When I responded with a lengthy putdown to Dr Phillips’s son, his father waded in with 

“Where is the statistically significant, placebo controlled, peer reviewed evidence in reputable journals?” followed by his son again, “Quite. I do wish Mr MacCaw would name even a single such piece of peer-reviewed journal evidence instead of giving a myriad of links and assertions about how effective it is. ….Shame on you for offering a first aid course which proposes using water to cure ailments.
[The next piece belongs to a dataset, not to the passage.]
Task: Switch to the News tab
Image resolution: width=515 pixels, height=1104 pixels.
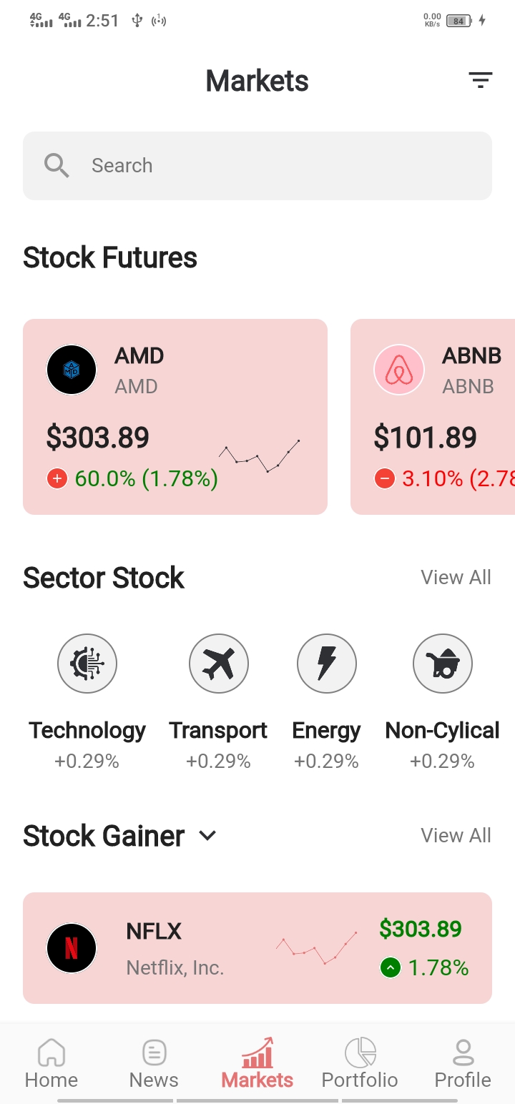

I really hope no one is taken in by this".

I prefaced my second reply with the comment ... "with advance apologies for the length of this comment... necessitated by the need to encourage the Phillips's not to make untrue assertions, and to learn to integrate their approach to medical healthcare with with those of other historically effective therapies". 

I am not giving that response here, suffice to say that it effectively silenced the yabbering of the Phillips' clan. (The exchange can be seen at http://www.wincantonwindow.co.uk/is-there-a-place-for-homeopathy-in-the-21st-century-home.htm?jn4d342919=3#jotnav4d3429193d27e30ebf41f52281208975).

It is this person, with his views, who may well become one of the new gatekeepers to the healthcare options to which the public have access under the NHS!

This all points up how important it is for complementary therapists to get to understand how the new system will work and work out how the new gatekeepers can be challenged where appropriate.

One obvious way is that complementary therapists, as patients themselves of their local GP practice, should think about getting a place on that practice’s Patients Participation Group (or keep in close communication with and brief a sympathetic contact on such a group) in order to try and ensure that local GPs do not arbitrarily veto certain elements of complementary healthcare even though their patients are requesting it. If the GPs persist in their veto, then this could be publicised in local magazines and websites, such as the one I mentioned, to bring sufficient pressure to force a change of such a practice, or at least make it the subject of public debate to the possible embarrassment of the practice. As my exchange showed, GPs sometimes don’t know what they are talking about!

If pressure from patients doesn’t work, then our associations could consider asking Government for an Ombudsman to scrutinize the Commissioning Boards’ and Federations’ (monopolising) practices.